[Given data Boundary: Start]

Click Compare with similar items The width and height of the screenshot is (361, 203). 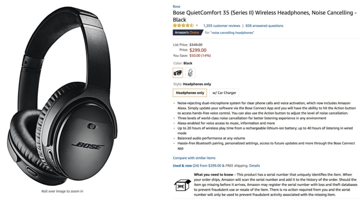[194, 158]
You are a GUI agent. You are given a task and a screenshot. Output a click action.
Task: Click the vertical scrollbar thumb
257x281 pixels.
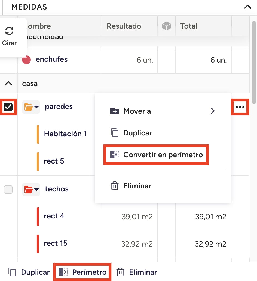click(x=253, y=63)
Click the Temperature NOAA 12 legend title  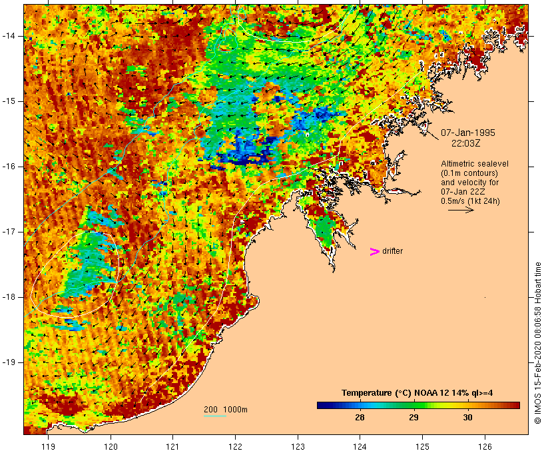pos(417,393)
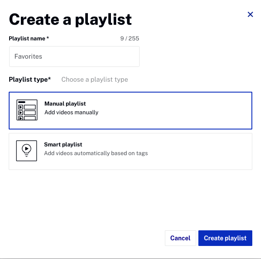Viewport: 261px width, 259px height.
Task: Close the Create a playlist dialog
Action: click(x=250, y=14)
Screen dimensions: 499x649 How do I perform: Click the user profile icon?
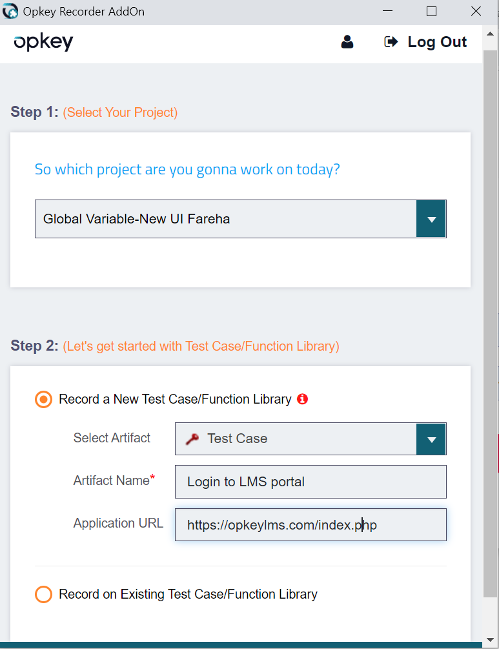[347, 43]
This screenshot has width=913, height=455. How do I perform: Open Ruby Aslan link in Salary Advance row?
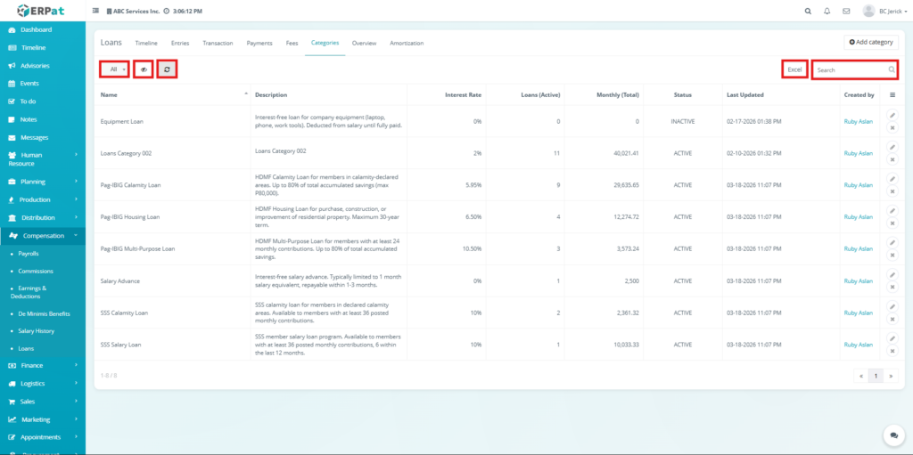pos(858,280)
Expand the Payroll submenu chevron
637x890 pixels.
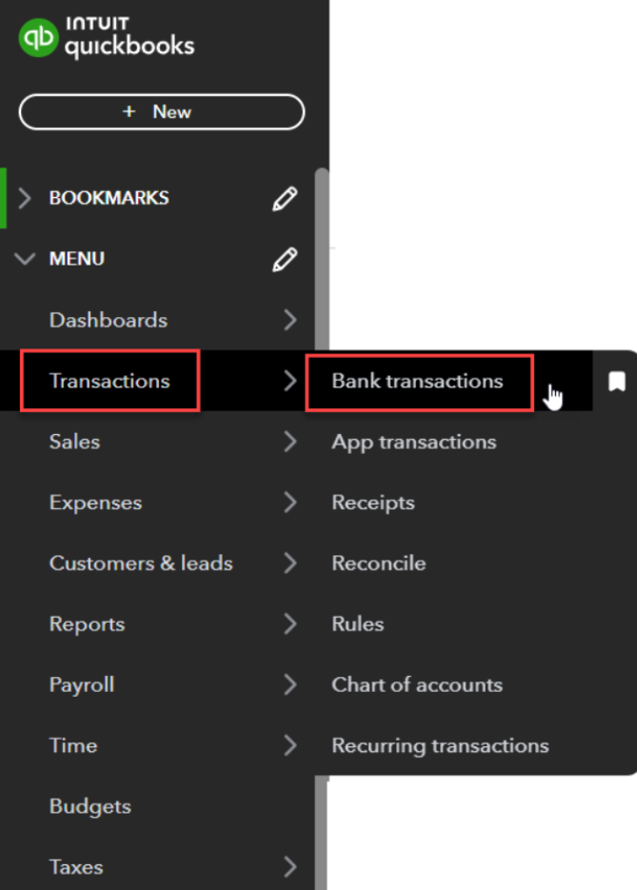pos(290,684)
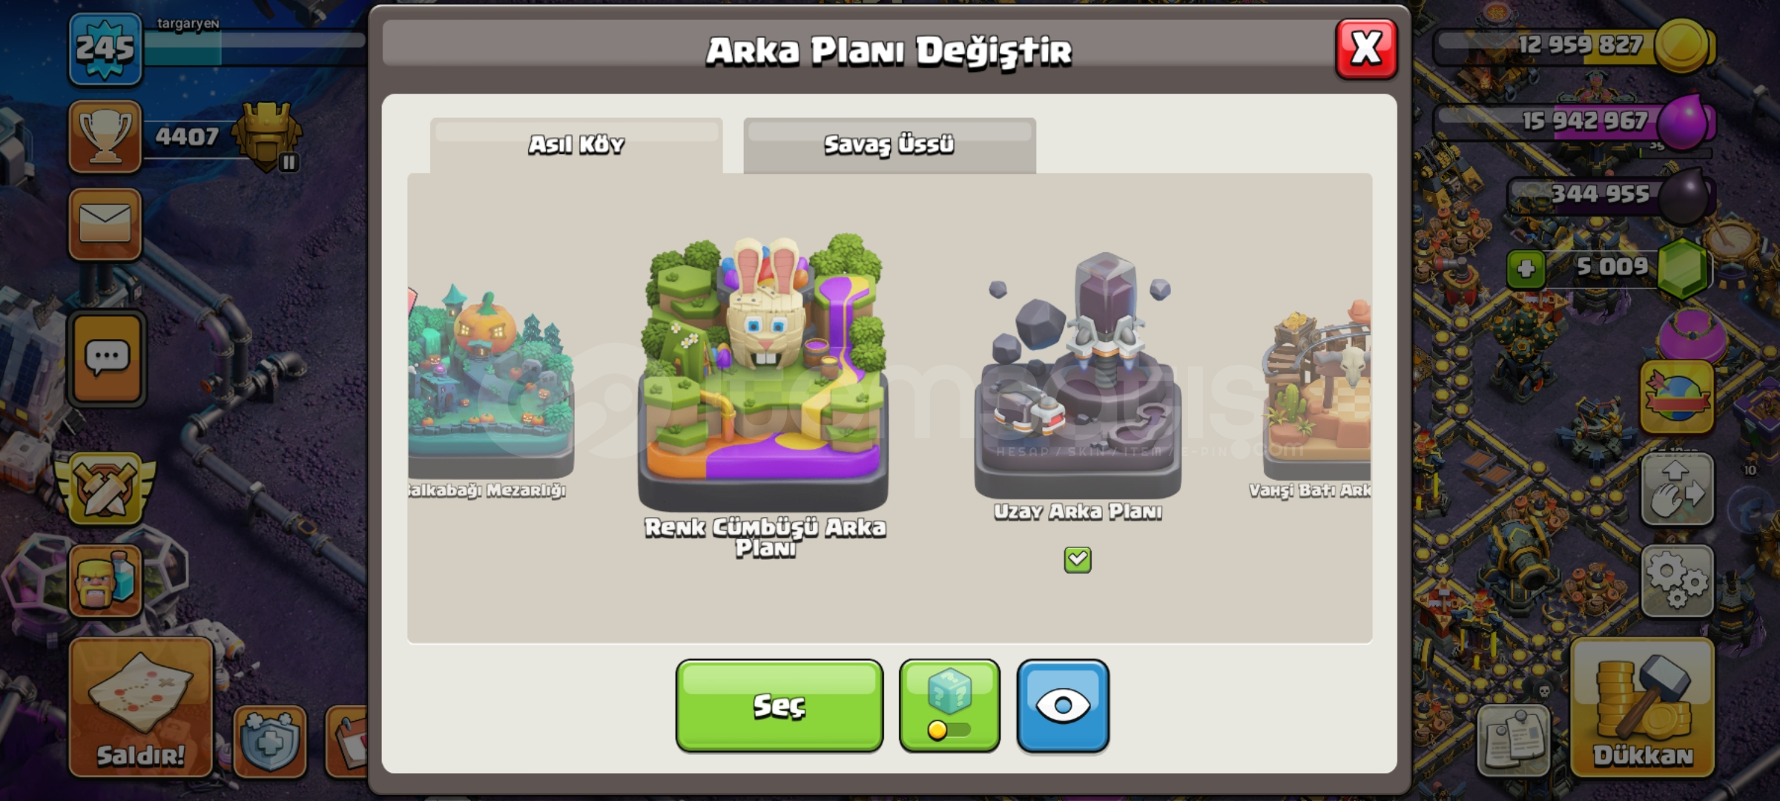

[Given data Boundary: End]

- _Task requirements_
Say again, word for word, every line from the one with "This screenshot has" through the last line of the data above, minus the pictures.

- _Exercise response_
This screenshot has width=913, height=455. How do I perform: Open Ruby Aslan link in Salary Advance row?
pos(858,280)
Expand the Payroll submenu chevron
637x890 pixels.
pos(290,684)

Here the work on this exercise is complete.